From thomas.a.down at gmail.com Mon Mar 7 09:27:12 2011
From: thomas.a.down at gmail.com (Thomas Down)
Date: Mon, 7 Mar 2011 14:27:12 +0000
Subject: [DAS] Adjacent feature extension
In-Reply-To:
References:
<4CB1186B-D5F0-4750-A297-88538BB196B5@ebi.ac.uk>
<4796FEEA-3D6A-43A4-A76D-2212E2F690B6@ebi.ac.uk>
Message-ID:
On Mon, Mar 7, 2011 at 2:11 PM, Jonathan Warren wrote:
> In particular, I can foresee servers not interpreting the "type" filter
>> appropriately, being likely to process the adjacent query then apply the
>> type filter, which would be wrong. I have a feeling most sources implement
>> the type filter as a passive "post filter" rather than an active one.
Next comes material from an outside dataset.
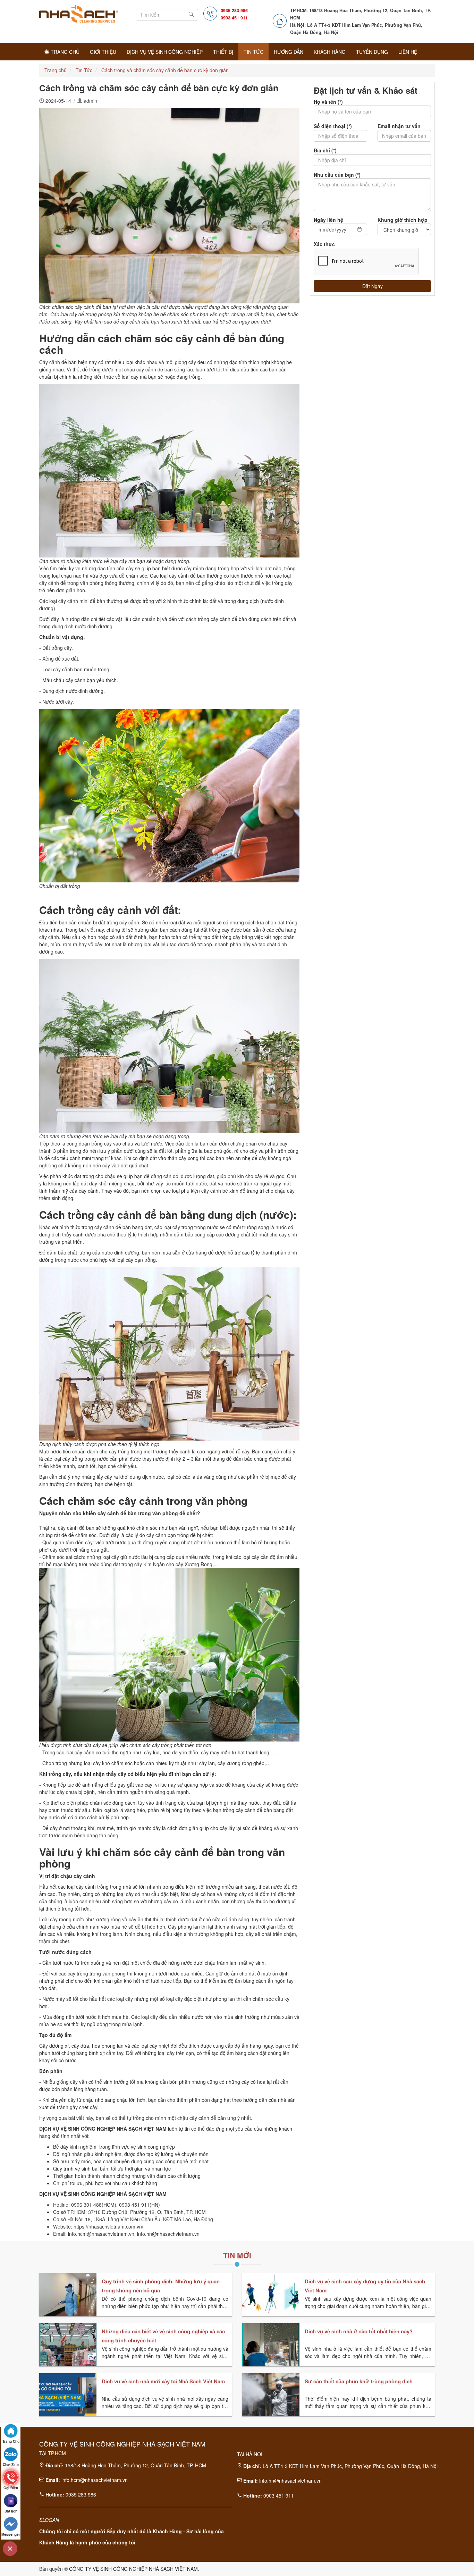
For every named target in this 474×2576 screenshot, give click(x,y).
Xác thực (324, 244)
I can
>> tell you right now that it is going to be really quite difficult for me to
>> implement "adjacent" correctly for the ASTD gene/transcript/exon sources,
>> and I suspect the same will be true for retrofitting lots of other sources.
>>
> This is an optional capability though right?
>
That is definitely the intent of my proposal.
Even if this eventually gets rolled into the spec., my suggestion would be
to keep it optional (negotiated via a CAPABILITY).
Thomas.
From thomas.a.down at gmail.com Mon Mar 7 09:41:31 2011
From: thomas.a.down at gmail.com (Thomas Down)
Date: Mon, 7 Mar 2011 14:41:31 +0000
Subject: [DAS] Locations between bases
Message-ID:
The day has come when I find I need to be able to distinguish between a
feature which actually *covers* one or a small number of bases (e.g. a SNP)
and a feature which refers to a point between two bases (e.g. an
insertion). Have any other DAS folk dealt with this before, and if so how?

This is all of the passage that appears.